Avoid parsing nil response when connection timeout occured #235

tzzzoz · 2017-09-26T13:28:37Z

I have done a quick fix for the issue #233.

avoid parse nil response exception

sourcelevel-bot · 2017-09-26T13:29:13Z

lib/kafka_ex/server_0_p_8_p_2.ex

+            response = Fetch.parse_response(response)
+            state = %{state | correlation_id: state.correlation_id + 1}
+            last_offset = response |> hd |> Map.get(:partitions) |> hd |> Map.get(:last_offset)
+            if last_offset != nil && fetch_request.auto_commit do


Function body is nested too deep (max depth is 2, was 3).
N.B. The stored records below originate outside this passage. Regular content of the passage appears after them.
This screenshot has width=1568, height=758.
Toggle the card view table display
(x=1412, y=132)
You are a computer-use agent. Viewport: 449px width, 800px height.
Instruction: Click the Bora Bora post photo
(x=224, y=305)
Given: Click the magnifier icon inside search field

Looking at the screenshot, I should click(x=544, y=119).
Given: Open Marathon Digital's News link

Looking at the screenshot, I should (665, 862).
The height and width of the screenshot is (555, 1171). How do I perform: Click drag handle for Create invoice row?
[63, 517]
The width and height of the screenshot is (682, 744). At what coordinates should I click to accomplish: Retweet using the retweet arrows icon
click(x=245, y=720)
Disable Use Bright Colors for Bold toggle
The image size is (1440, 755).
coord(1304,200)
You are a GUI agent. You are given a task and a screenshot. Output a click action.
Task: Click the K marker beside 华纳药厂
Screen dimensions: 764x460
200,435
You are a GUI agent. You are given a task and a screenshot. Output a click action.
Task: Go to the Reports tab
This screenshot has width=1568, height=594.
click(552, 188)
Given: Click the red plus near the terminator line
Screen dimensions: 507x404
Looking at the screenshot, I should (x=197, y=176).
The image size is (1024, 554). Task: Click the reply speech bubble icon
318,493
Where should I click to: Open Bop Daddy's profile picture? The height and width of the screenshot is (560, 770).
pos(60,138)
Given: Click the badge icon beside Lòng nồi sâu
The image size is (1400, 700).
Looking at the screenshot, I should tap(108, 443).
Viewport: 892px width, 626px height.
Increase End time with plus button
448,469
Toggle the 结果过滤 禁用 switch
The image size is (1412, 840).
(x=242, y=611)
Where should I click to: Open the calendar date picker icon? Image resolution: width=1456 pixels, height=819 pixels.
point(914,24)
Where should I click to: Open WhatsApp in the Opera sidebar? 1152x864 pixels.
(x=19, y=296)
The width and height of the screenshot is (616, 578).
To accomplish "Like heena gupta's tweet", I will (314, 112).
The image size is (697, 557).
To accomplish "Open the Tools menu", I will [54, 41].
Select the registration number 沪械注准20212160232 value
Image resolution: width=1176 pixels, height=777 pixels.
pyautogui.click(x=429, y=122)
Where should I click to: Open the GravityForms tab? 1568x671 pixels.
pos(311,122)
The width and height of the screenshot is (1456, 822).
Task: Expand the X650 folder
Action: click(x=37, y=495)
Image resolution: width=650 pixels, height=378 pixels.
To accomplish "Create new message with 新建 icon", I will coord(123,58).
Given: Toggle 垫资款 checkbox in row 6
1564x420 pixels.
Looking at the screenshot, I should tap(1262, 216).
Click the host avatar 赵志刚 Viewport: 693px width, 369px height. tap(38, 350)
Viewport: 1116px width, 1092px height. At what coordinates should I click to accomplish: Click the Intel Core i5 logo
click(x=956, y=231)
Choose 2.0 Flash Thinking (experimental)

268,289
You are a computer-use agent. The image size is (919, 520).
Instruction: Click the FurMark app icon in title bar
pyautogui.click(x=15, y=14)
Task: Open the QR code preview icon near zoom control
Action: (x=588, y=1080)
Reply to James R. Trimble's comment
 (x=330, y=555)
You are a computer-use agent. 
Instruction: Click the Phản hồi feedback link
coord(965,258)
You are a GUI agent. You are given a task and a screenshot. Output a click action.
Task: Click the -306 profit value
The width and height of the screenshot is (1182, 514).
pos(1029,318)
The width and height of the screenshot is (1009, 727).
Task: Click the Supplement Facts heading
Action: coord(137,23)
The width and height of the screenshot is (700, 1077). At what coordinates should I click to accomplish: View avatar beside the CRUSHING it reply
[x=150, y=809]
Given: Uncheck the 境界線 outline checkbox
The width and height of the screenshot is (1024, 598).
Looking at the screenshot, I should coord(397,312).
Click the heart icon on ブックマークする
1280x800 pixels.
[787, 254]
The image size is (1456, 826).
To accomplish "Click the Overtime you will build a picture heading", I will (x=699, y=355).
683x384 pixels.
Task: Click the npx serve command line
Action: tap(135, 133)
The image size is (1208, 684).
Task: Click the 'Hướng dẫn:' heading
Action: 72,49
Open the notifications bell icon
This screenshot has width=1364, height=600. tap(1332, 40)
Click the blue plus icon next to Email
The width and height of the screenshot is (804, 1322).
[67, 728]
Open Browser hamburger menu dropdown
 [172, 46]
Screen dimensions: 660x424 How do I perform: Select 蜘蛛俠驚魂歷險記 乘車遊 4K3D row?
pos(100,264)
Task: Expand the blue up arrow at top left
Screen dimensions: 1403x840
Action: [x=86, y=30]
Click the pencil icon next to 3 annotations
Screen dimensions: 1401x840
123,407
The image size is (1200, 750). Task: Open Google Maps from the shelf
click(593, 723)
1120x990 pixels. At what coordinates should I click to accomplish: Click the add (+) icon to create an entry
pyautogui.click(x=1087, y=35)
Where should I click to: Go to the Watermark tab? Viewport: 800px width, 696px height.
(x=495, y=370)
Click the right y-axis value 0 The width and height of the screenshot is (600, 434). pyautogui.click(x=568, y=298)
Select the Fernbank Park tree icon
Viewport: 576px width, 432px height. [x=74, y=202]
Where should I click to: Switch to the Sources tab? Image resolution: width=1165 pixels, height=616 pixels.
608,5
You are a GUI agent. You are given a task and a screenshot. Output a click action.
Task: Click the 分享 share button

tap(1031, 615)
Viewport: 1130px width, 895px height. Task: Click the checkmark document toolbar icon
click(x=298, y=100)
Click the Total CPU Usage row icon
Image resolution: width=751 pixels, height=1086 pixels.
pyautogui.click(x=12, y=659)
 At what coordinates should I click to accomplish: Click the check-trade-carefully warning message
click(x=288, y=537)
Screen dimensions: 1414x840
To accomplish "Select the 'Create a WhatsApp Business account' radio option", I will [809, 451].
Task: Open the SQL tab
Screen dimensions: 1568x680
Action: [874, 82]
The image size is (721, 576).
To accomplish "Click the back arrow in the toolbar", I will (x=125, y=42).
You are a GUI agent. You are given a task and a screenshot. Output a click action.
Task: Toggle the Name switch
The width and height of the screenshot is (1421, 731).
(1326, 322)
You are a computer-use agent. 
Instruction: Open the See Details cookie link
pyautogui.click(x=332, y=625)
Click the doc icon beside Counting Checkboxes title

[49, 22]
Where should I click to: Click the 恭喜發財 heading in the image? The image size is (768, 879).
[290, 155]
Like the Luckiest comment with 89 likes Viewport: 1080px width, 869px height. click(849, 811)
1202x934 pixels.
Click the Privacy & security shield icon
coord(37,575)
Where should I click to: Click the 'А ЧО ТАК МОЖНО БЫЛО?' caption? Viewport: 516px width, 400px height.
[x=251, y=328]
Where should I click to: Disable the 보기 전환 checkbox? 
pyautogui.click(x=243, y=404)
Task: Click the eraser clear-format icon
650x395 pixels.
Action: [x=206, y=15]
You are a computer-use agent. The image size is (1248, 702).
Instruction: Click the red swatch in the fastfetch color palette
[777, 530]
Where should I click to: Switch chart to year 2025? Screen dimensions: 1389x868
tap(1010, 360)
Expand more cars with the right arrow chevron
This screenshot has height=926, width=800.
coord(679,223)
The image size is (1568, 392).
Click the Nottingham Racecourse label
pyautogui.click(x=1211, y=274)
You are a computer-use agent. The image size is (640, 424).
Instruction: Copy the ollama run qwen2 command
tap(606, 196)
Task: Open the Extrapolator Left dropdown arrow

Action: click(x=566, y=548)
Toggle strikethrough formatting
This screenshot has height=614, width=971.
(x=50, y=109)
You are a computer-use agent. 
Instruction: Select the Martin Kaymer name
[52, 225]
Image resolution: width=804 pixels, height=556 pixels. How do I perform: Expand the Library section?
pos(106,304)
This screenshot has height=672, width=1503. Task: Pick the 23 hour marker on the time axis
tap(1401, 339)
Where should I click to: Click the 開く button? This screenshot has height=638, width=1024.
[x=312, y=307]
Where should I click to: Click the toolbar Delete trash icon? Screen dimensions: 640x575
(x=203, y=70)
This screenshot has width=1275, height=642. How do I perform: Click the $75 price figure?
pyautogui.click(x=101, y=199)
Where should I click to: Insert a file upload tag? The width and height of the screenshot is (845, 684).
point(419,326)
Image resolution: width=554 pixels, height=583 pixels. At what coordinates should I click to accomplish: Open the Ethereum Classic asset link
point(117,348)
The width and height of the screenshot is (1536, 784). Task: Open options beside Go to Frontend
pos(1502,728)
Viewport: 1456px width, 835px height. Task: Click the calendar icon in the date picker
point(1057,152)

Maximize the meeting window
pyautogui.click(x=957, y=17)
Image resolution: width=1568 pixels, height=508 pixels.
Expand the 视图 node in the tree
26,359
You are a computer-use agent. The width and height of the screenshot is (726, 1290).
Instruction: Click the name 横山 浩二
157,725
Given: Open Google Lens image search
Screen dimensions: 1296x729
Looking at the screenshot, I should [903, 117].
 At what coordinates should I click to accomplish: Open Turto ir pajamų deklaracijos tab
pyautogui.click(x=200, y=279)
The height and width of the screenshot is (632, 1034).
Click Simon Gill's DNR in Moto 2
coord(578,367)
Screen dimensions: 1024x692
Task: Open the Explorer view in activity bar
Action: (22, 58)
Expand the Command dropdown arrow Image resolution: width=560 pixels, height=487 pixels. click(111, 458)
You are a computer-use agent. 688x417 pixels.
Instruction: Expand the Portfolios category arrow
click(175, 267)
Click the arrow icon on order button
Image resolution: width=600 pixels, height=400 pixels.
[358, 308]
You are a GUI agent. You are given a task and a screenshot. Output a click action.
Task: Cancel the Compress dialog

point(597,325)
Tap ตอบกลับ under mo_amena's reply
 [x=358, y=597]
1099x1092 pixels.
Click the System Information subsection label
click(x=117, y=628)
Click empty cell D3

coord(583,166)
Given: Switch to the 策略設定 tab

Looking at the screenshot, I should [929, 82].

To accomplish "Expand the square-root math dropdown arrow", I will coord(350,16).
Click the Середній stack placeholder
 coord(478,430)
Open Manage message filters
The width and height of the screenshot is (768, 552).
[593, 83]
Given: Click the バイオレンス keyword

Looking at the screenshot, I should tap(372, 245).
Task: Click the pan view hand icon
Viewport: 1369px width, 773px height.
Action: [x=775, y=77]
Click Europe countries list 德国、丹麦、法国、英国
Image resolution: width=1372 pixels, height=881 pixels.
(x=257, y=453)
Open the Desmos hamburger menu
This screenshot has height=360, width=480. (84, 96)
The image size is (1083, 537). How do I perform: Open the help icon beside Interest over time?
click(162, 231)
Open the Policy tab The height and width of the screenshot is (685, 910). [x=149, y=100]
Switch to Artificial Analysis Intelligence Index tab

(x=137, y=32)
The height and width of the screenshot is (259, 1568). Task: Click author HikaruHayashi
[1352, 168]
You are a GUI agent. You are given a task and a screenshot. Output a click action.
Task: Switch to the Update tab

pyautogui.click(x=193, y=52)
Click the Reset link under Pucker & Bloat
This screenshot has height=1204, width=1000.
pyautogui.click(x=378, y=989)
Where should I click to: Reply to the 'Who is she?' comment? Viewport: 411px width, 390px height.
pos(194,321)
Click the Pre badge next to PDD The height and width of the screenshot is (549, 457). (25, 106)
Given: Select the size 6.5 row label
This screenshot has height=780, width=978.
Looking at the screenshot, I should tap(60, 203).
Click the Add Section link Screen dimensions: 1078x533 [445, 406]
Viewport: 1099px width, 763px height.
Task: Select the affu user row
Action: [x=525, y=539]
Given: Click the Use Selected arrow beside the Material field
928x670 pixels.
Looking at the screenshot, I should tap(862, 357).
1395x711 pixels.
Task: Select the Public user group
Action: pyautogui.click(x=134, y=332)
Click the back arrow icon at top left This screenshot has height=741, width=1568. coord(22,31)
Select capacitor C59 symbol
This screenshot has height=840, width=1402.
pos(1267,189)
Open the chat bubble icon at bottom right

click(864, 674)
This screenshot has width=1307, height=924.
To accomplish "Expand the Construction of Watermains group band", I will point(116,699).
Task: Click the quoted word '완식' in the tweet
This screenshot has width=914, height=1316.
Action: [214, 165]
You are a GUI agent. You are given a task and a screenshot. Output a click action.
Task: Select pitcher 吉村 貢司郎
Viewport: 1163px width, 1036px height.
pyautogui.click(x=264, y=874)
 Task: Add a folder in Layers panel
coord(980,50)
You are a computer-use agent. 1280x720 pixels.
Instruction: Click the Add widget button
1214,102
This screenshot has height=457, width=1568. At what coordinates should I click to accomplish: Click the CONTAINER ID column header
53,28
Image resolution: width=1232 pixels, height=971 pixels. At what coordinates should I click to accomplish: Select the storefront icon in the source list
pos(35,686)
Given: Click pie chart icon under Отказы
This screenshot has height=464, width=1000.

sourcelevel-bot · 2017-09-26T13:29:13Z

lib/kafka_ex/server_0_p_8_p_2.ex

-          {response, state}
-        else
-          {response, state}
+        response = NetworkClient.send_sync_request(broker, fetch_data, config_sync_timeout())


Line is too long (max is 80, was 93).

sourcelevel-bot · 2017-09-26T13:29:13Z

lib/kafka_ex/server_0_p_8_p_2.ex

+          _ ->
+            response = Fetch.parse_response(response)
+            state = %{state | correlation_id: state.correlation_id + 1}
+            last_offset = response |> hd |> Map.get(:partitions) |> hd |> Map.get(:last_offset)


Line is too long (max is 80, was 95).

sourcelevel-bot · 2017-09-26T13:29:13Z

lib/kafka_ex/server_0_p_8_p_0.ex

-          |> NetworkClient.send_sync_request(fetch_data, config_sync_timeout())
-          |> Fetch.parse_response
-        {response, %{state | correlation_id: state.correlation_id + 1}}
+        response = NetworkClient.send_sync_request(broker, fetch_data, config_sync_timeout())


Line is too long (max is 80, was 93).

sourcelevel-bot · 2017-09-26T13:29:14Z

Ebert has finished reviewing this Pull Request and has found:

2 possible new issues (including those that may have been commented here).

You can see more details about this review at https://ebertapp.io/github/kafkaex/kafka_ex/pulls/235.

joshuawscott · 2017-09-26T15:40:29Z

Thanks for the PR! some comments:

Ideally we'd handle this in a way that involves reconnecting, or at least returning an appropriate error.

A test would be the best way to ensure this is handled correctly (either with a reconnect or appropriate failure message). As-is, this would return {nil, State.t} from that function, which really just pushes the nil up to somewhere else, and given the limited dialyzer coverage we have, I'm not certain that will behave correctly? (correct me if I'm wrong here)

We're trying to not introduce new credo issues, so the Ebert line-too-long complaints should be addressed before merge.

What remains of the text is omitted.